While Politics and the English Language is an essay, it’s the spiritual father of "Newspeak" from his novel 1984. In the novel, the government tries to eliminate words so that "thoughtcrime" becomes literally impossible. If you don't have a word for "freedom," you can't even conceive of the idea of being free.

While we aren't quite there yet, the narrowing of language is a real thing. Whether it’s 280-character limits or the repetitive jargon of LinkedIn influencers, our vocabulary for complex, nuanced reality is shrinking.

Orwell’s essay is a call to arms. It’s a reminder that language is a tool we should own, not a tool that should own us. When we let our words get sloppy, we let our guard down.
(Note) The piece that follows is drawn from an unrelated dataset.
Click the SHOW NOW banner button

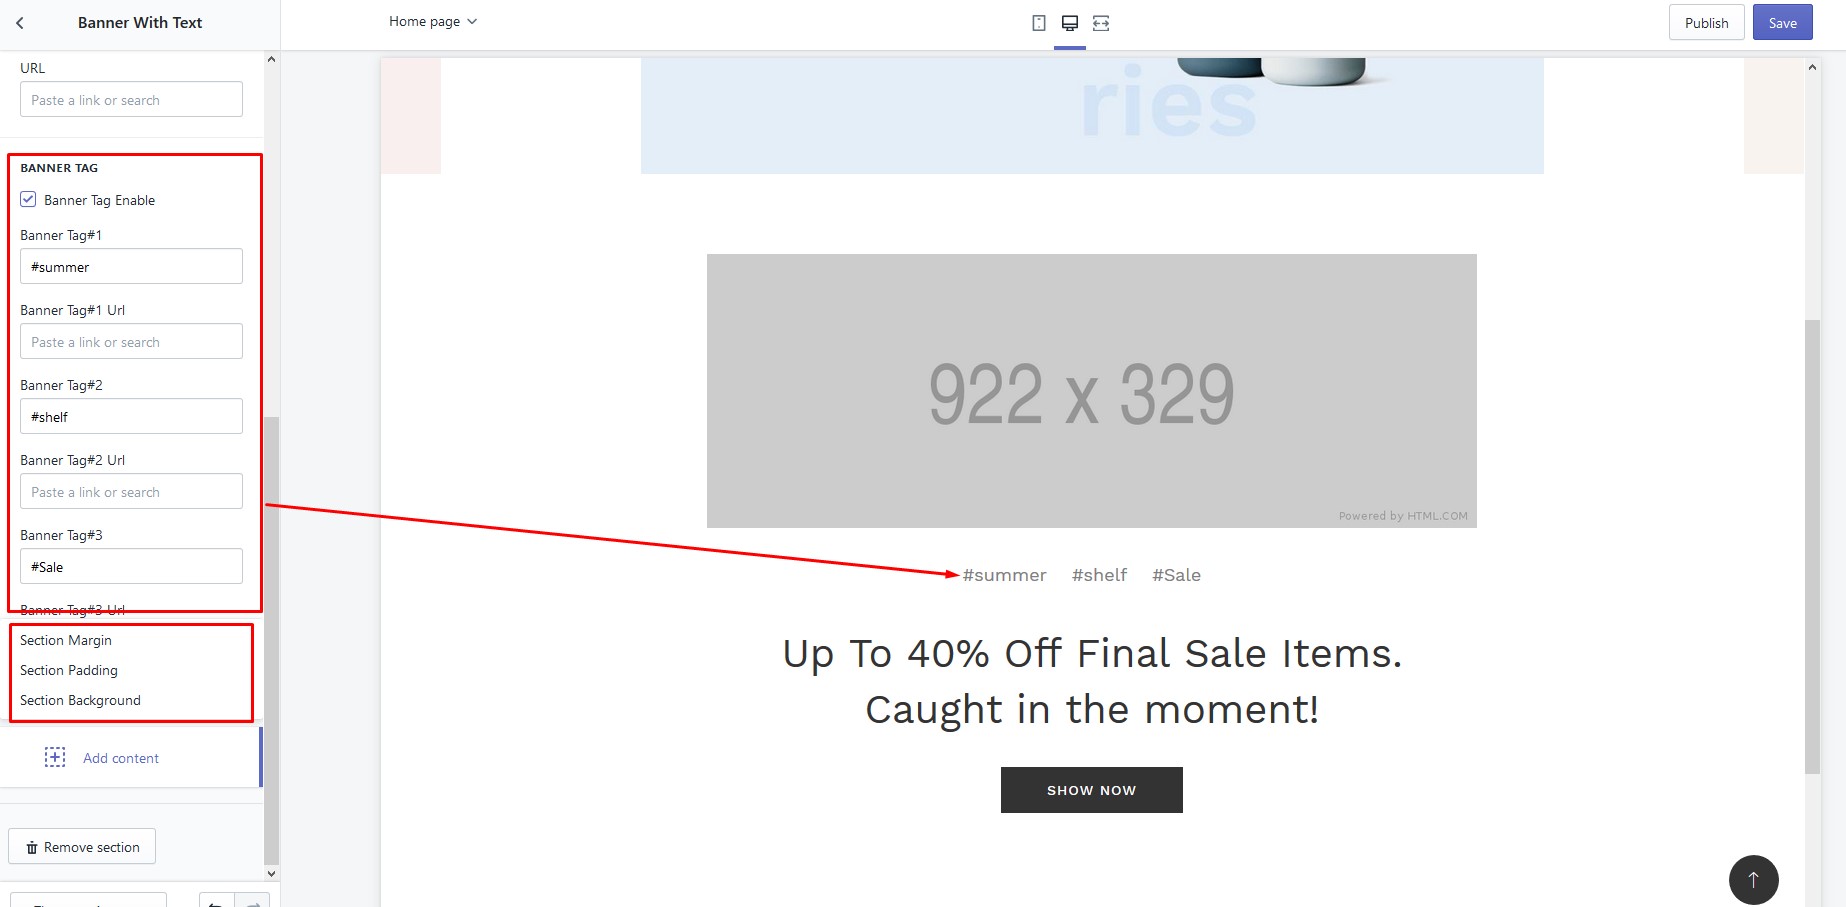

Actionable Insights for Clear Thinking

To apply Orwell’s wisdom today, don't just focus on your grammar. Focus on your intent.

  • Audit Your Adjectives: Before you hit send or publish, look at your adjectives. Are they actually describing something, or are they just "filler" to make you sound more certain than you are?
  • Identify the Actor: When you read a news story or a corporate memo, look for the verbs. Who is doing what to whom? If the "actor" is missing from the sentence, ask yourself why.
  • Translate Jargon: If you encounter a phrase like "leveraging synergistic resources," try to translate it into plain English. If it sounds ridiculous when you say it like a normal human, it probably is ridiculous.
  • Visual Check: Orwell suggested that when you think of a concrete object, you think wordlessly, and then you hunt for the word to describe it. When you think of something abstract, you are more likely to grab a "ready-made" phrase. Try to visualize what you are saying before you say it.

The defense of the English language isn't about protecting "purity" or tradition. It’s about protecting the truth. If you care about politics, you have to care about the words used to build it. Clear language is the only way to keep power accountable. Start by cutting the fluff out of your next email. It’s a small step, but as Orwell might say, it’s a start toward sanity.